UH’s Center for U.S. and Mexican Law, in collaboration with the Harte Research Institute for Gulf of Mexico Studies, ­is participating in a binational research project to help analyze and recommend changes to domestic and international laws governing shared oil and gas fields in the Gulf of Mexico.

“Our research center explores well-defined research projects that deal with issues arising out of Mexican laws and legal institutions,” said Stephen Zamora, executive director of the Center for U.S. and Mexican Law, in an email.

“We try to identify issues that have not been studied in depth by independent research agencies, so that we can make a contribution to the understanding of Mexican and U.S. laws that affect our nation.

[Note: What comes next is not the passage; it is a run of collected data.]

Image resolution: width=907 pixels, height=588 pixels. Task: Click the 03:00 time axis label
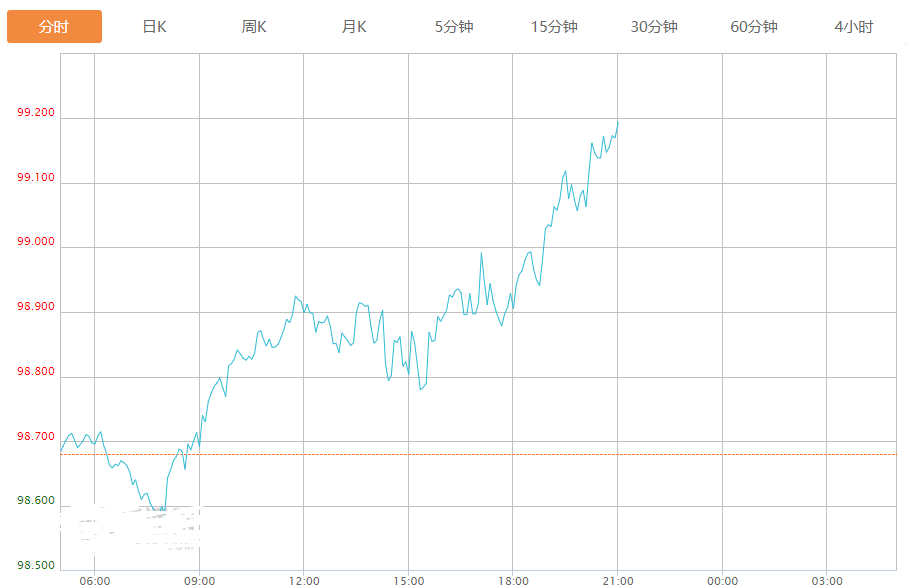827,581
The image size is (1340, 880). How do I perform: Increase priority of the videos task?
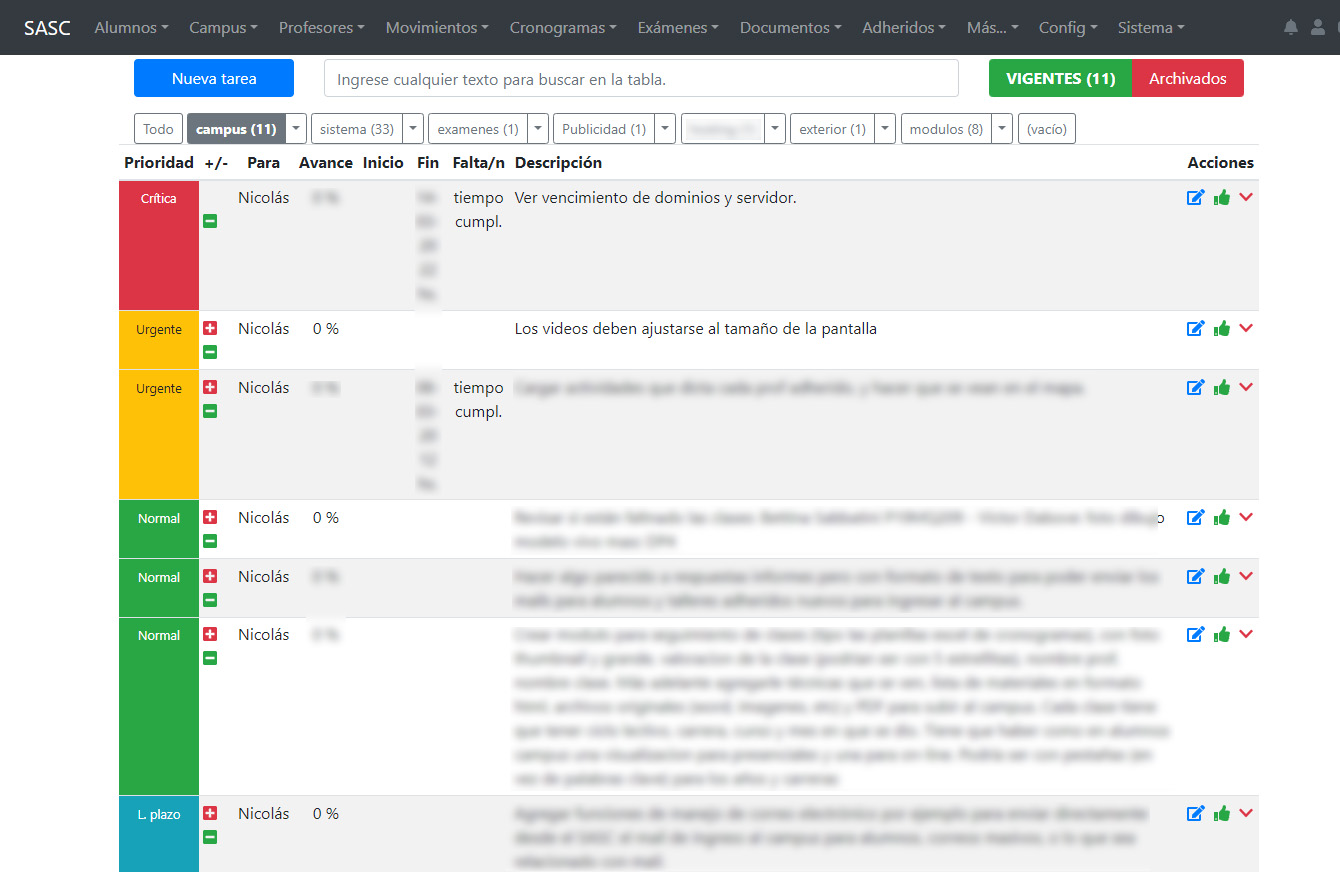[210, 328]
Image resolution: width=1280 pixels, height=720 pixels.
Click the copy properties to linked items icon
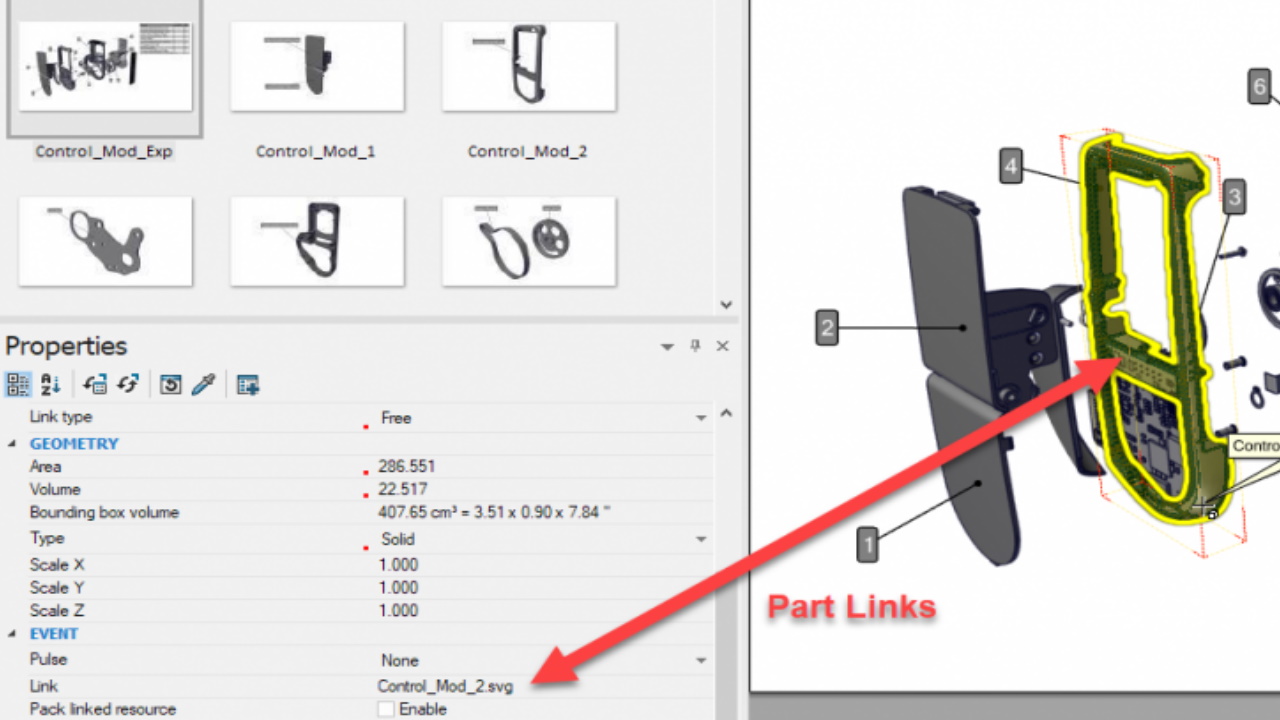[94, 384]
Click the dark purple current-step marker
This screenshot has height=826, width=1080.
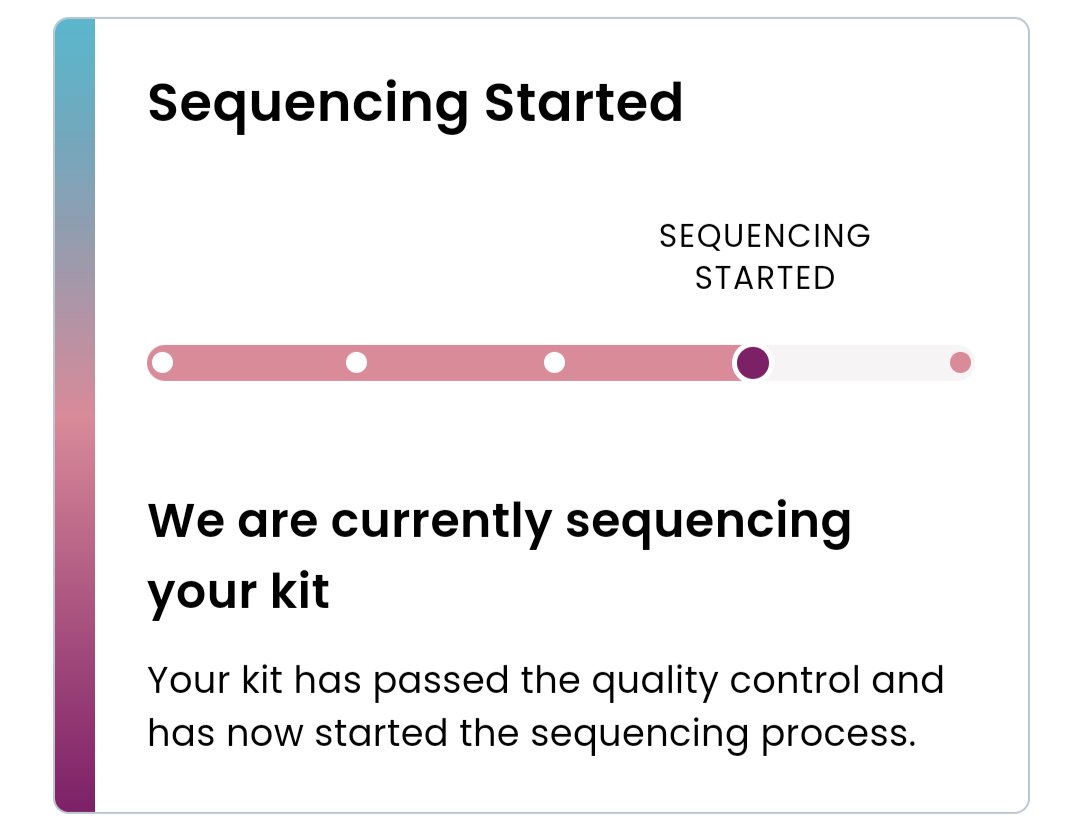click(x=752, y=362)
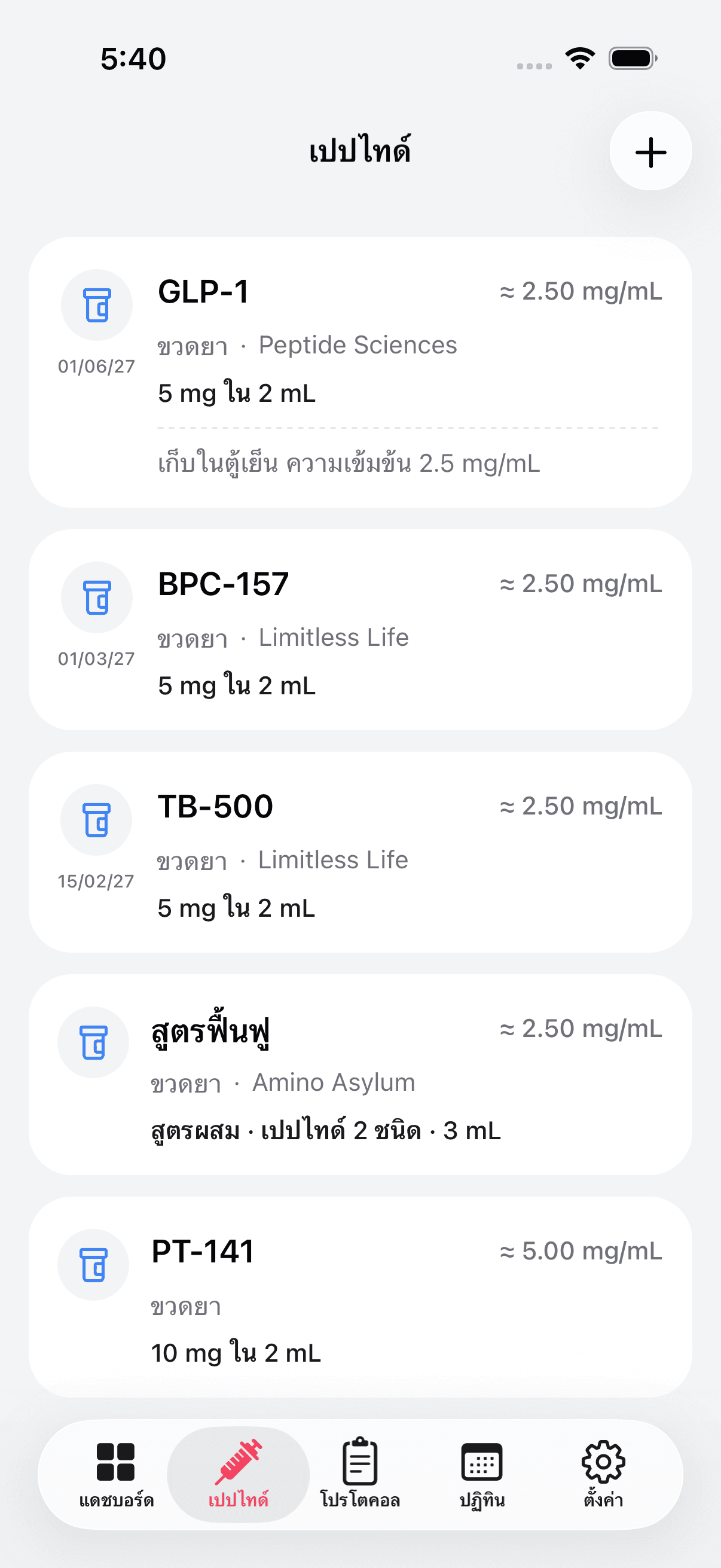Tap the Wi-Fi status icon

580,59
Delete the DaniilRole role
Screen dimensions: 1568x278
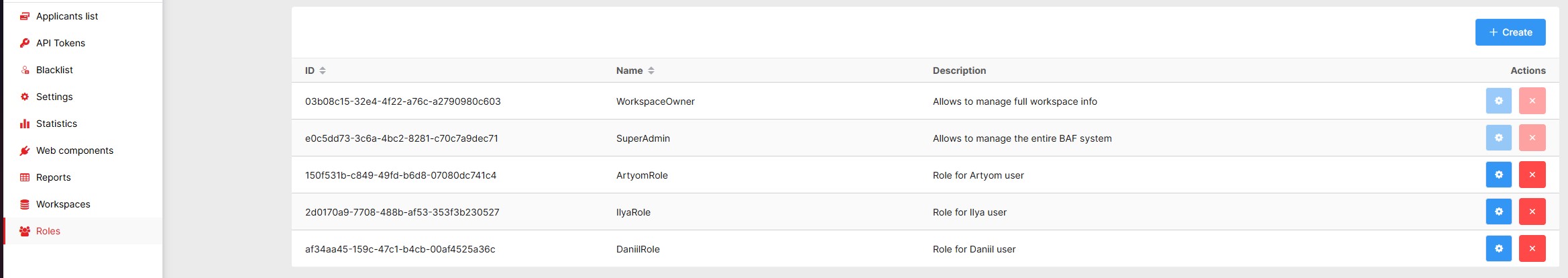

This Gulf of Mexico project is a perfect example of that.”

Maritime boundaries between the U.S. and Mexico in the Gulf of Mexico are not clearly defined, Zamora said.

“The United States has a Gulf of Mexico coastline; Mexico has a Gulf of Mexico coastline,” Zamora said in an interview with KUHF News. “However, in the center of the Gulf of Mexico is an area referred to colloquially as the donut hole, which is an area which the United States and Mexico have not agreed exactly how the resources in that area should be divided.”

“For that reason, neither the U.S. nor Mexico has felt comfortable exploiting the oil and gas resources in that area.”

Under the Western Gap Boundary Treaty of 2000, U.S. and Mexico negotiated offshore boundaries to help ensure the equal division of oil and gas resources and both countries limited the production around these boundaries.

Under the treaty in development, the countries have expanded their maritime boundaries in order to drill for more hydrocarbon resources.

Legal issues between the two nations extended beyond boundary lines. General ecosystem conservation practices of U.S. and Mexico prove to be widely divergent.

As recent as late February, the two nations have decided to set up a collaborative relationship in hopes of developing strong environmental protection strategies.

“The hope is that, if we implement this treaty, the two nations will work more cooperatively together in both developing oil and gas but also in environmental protection and other kinds of policies in the Gulf of Mexico,” said Richard McLaughlin, endowed chair for Marine Policy and Law at the Harte Research Institute for Gulf of Mexico Studies.

“What this treaty does is that it basically puts in place the framework so that Pemex (a Mexican oil and gas company) can begin the process of at least negotiating with American companies or companies that are doing business within the United States to share those resources.”

The project, expected to last up to three years, is still in its first phase, and the Law Center is in the process of selecting about four law students to help with initial research.

“There’s going to have to be quite a bit of study done of what we need to do here in the United States to move this process forward,” McLaughlin said.